Nearly 20 years ago, an idea came to Vice President Al Gore in a dream. He envisioned a satellite that would sit far out in space, nearly one percent of the way to the sun, consisting almost entirely of a camera and an antenna. The camera would capture an image of the fully sun-lit globe of Earth, a la the “Blue Marble.” The antenna would beam the image to Earth, where it could be seen live on the Internet.
That craft—nicknamed “Goresat”—never quite became a reality, but after a twisted, partisan, and decade-long path, its successor is now floating and operational those hundreds of thousands of miles away. The Deep Space Climate Observatory, or DSCOVR, principally monitors solar weather, but it also keeps one eye pointed back at Earth. And on Monday, NASA and NOAA began posting online the 11 photos it takes every day, about 36 hours after they are captured.

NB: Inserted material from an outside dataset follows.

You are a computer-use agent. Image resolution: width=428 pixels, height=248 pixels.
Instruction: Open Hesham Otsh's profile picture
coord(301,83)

Here’s the Americas, midday on Saturday:
Since its release in 1972, the “Blue Marble” image has stood in for a kind of species-wide solidarity. As Gore told me when we talked in July: “It changed, that picture changed, the way we thought about ourselves and our relationship to the Earth.” The message of the “Blue Marble,” he said, is that “we all live on the same planet. We all face the same dangers and opportunities, we share the same responsibility for charting our course into the future.”

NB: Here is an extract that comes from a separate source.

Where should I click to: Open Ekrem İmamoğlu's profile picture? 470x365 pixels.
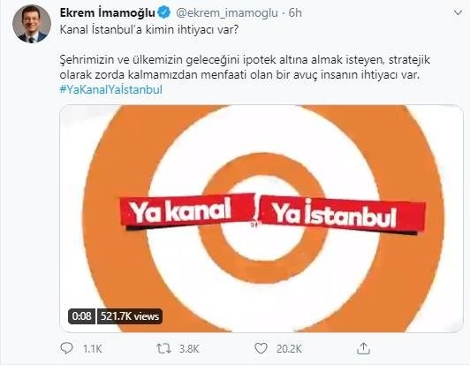coord(32,24)
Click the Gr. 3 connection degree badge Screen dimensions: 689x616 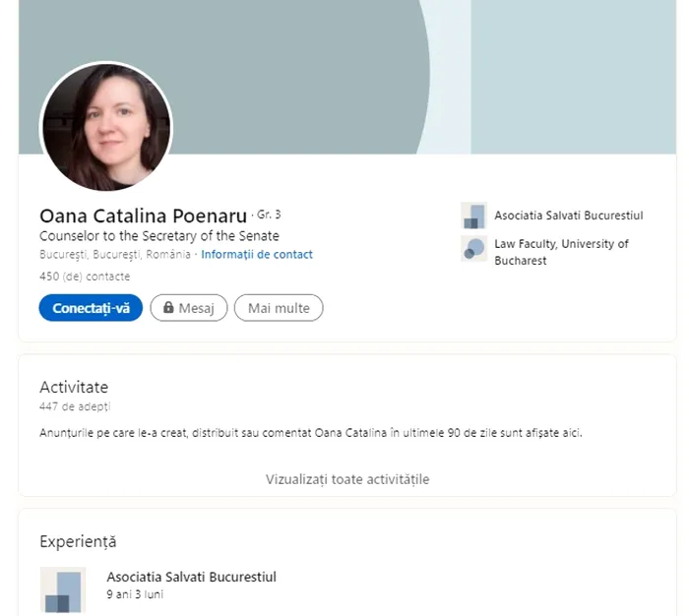[x=269, y=214]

Yet the Blue Marble’s view of the Earth does not put all its regions in a planetary context.
As the Apollo 17 astronauts returned from the moon on December 7, 1972, they only saw part of Earth: Antarctica, southern Africa, and some of the Arabian Peninsula:
For more than 40 years, that was the only view of the Earth we had. While NASA imagery specialists merged many satellite images together to make a pseudo-“Blue Marble” in 2002, a composite cannot serve many of the same scientific uses as a single-frame shot. It’s bad, for instance, at measuring the comparative brightness and darkness of different regions.
So it was not until earlier this summer that we got a different taste of the Earth from afar. On July 6, 2015, DSCOVR snapped this photo of the Americas, the first view of a different collection of landforms. NASA and NOAA released it later that month.

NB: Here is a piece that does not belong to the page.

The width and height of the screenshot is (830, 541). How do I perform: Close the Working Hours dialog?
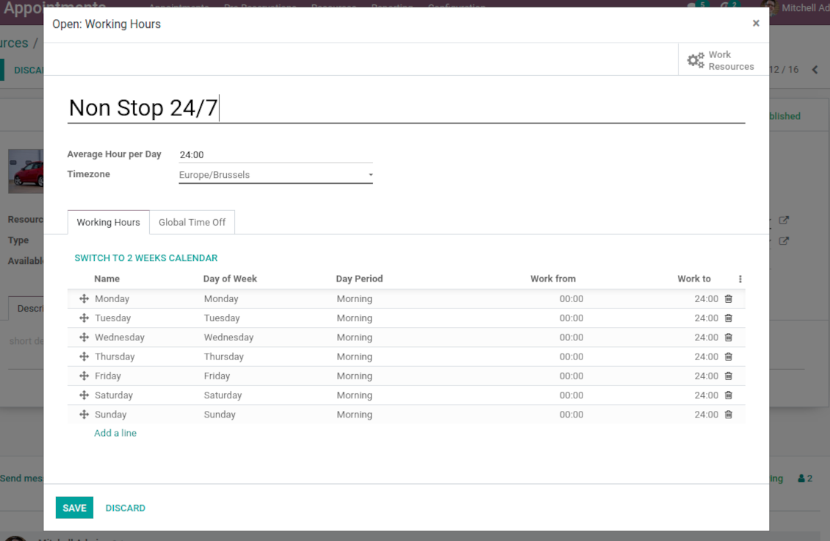click(x=755, y=24)

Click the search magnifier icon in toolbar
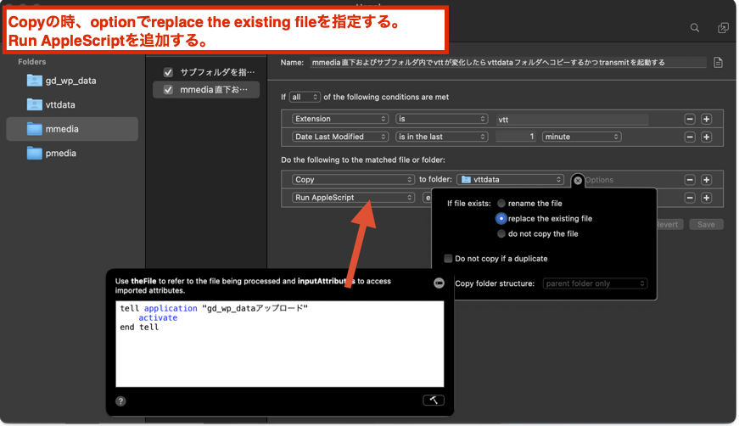695,28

When DSCOVR’s archive was released to the public on Wednesday, many other Earthlings finally got a chance to see how their home is one among many. Below is the first “Blue Marble”-style image of China, Japan, Australia, and eastern Asia. It was captured on August 3, 2015, at 3:39 UTC.
Because DSCOVR sits at a stable point between Earth and the Sun, its photos always depict solar noon, or the couple of hours before or after it. Here’s midday in India and central Asia, captured on August 3, 2015. The subcontinent is near the peak of its monsoon season.
Europe, the Mediterranean basin, and northern Africa appear first in a July 25, 2015, image, captured at 10:52 UTC. You can even see Brazil jutting in, across the south Atlantic:
The Blue Marble is considered the single most reproduced photograph in history. It is universal in part because its subject is universal, but it was also ubiquitous for so long because images like it were so scarce. We only had the one.
Then, earlier this summer, we had two. And now every continent has been captured in its larger planetary context. As autumn turns to winter in the Northern Hemisphere, the planet will come to tilt up, and we’ll see more of South America and into Antarctica. As days lengthen again in the north, the antipodes will turn away from the sun and DSCOVR will capture more of the polar circle.
Since DSCOVR’s pictures will be so freely available online, I expect we’ll see Blue Marble-like images even more now. Developers will write scripts that auto-load the most recent image as a desktop backgrounds or phone-lock screen. Meteorologists will point to storm systems to prove their immensity: “And just look at how big this thing is from space, Tom.” And cable news channels (even them, alas) will figure out how to animate the pictures, and we’ll see a spinning Earth right before some anchor sends it to commercial.
But a photo that was once only a dream will become a commonplace. And in years to come, when discussing photos of the blue orb and the black abyss, we’ll talk about our favorites, not the firsts.